November 25, 2017
Leah was vivacious, athletic, spunky, confident, and bold. Hazel was sweet, somewhat introverted, a tad top heavy, observant and precise. An aunt of theirs was once quoted as saying, “Hazel is the coffee, Leah is the cream.” We all grew up together during the ’70’s/’80’s—going to Sunday School, camping, movies, beach days, roller skate dates—calling each other cousins.
As a proper Filipino teen, you also attended folk dance class to continue the tradition of storytelling handed down as rites of passage and comings of age. Depending on the dancers’ height, ability or age, they were assigned dancing roles accordingly—the warrior, the farmer, the princess, the courtesans. A girl like Leah was easily cast to learn the role of the princess or maiden while sturdy types like Hazel and I could be counted on for the more agile or brute performances.
I remember the first time I was partnered with Hazel for specific choreography—a women’s tribal war dance depicting the use of fighting sticks as weaponry. I wished it had been Leah—sure to bring fun and excellence to the partnership just cuz she was so cool—maybe being her partner would make me cool too.
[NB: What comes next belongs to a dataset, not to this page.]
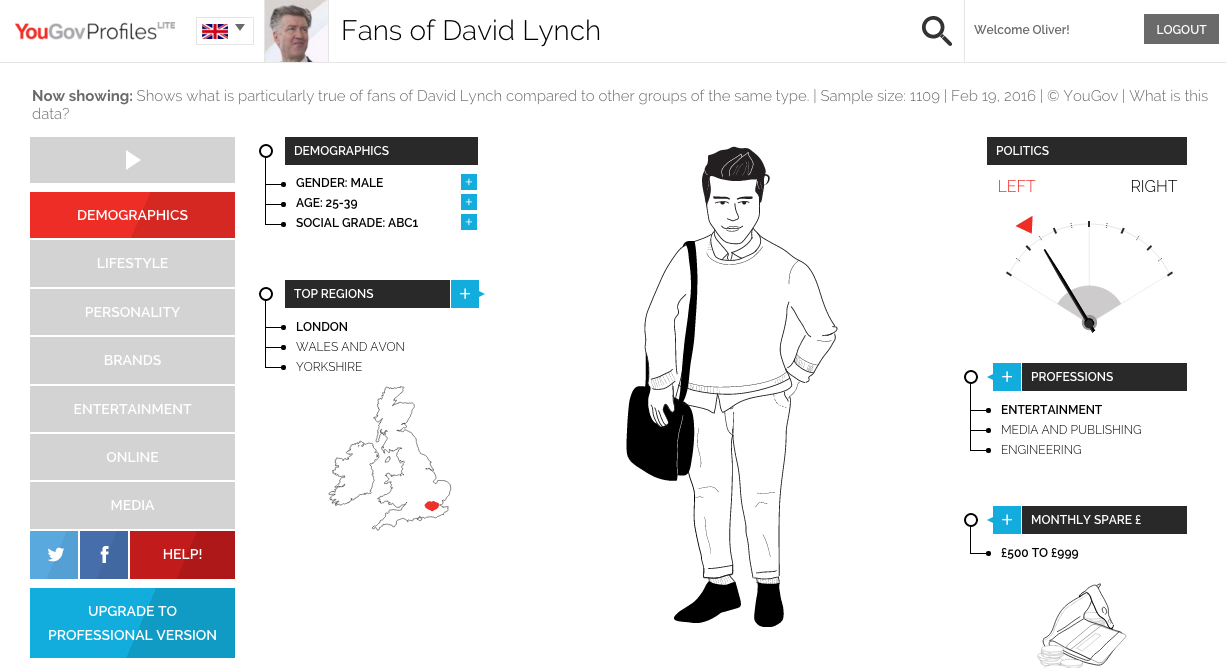
Task: Switch to the Lifestyle tab
Action: click(x=132, y=263)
Now, looking back, Hazel NEVER missed a step. Her dance space was exquisitely precise, easy and unassuming. I noticed she had a Mona Lisa smile—never brash or exaggerated for effect, but well timed and polished. Her laugh was hearty and her spirit gentle. She NEVER missed a step or struck me accidentally with her sticks as many other pairs experienced during rehearsals.
I learned last week that after a decades-long battle with diabetes and a nail-biting wait for a kidney donor, Hazel passed away leaving behind three children. I’m told her struggle never found her any less graceful or optimistic.The lesson may be that true beauty reveals itself as a triumphant weapon, not in the absence of struggle but in spite of it.
While it smarts especially to lose someone from your childhood, it brings to the surface memories like the one above, finding clarity and completion in my teen broken-ness, adding yet another item to the thousands on my gratitude list.
RIP Hazel “Haley” “Ethel” Noble.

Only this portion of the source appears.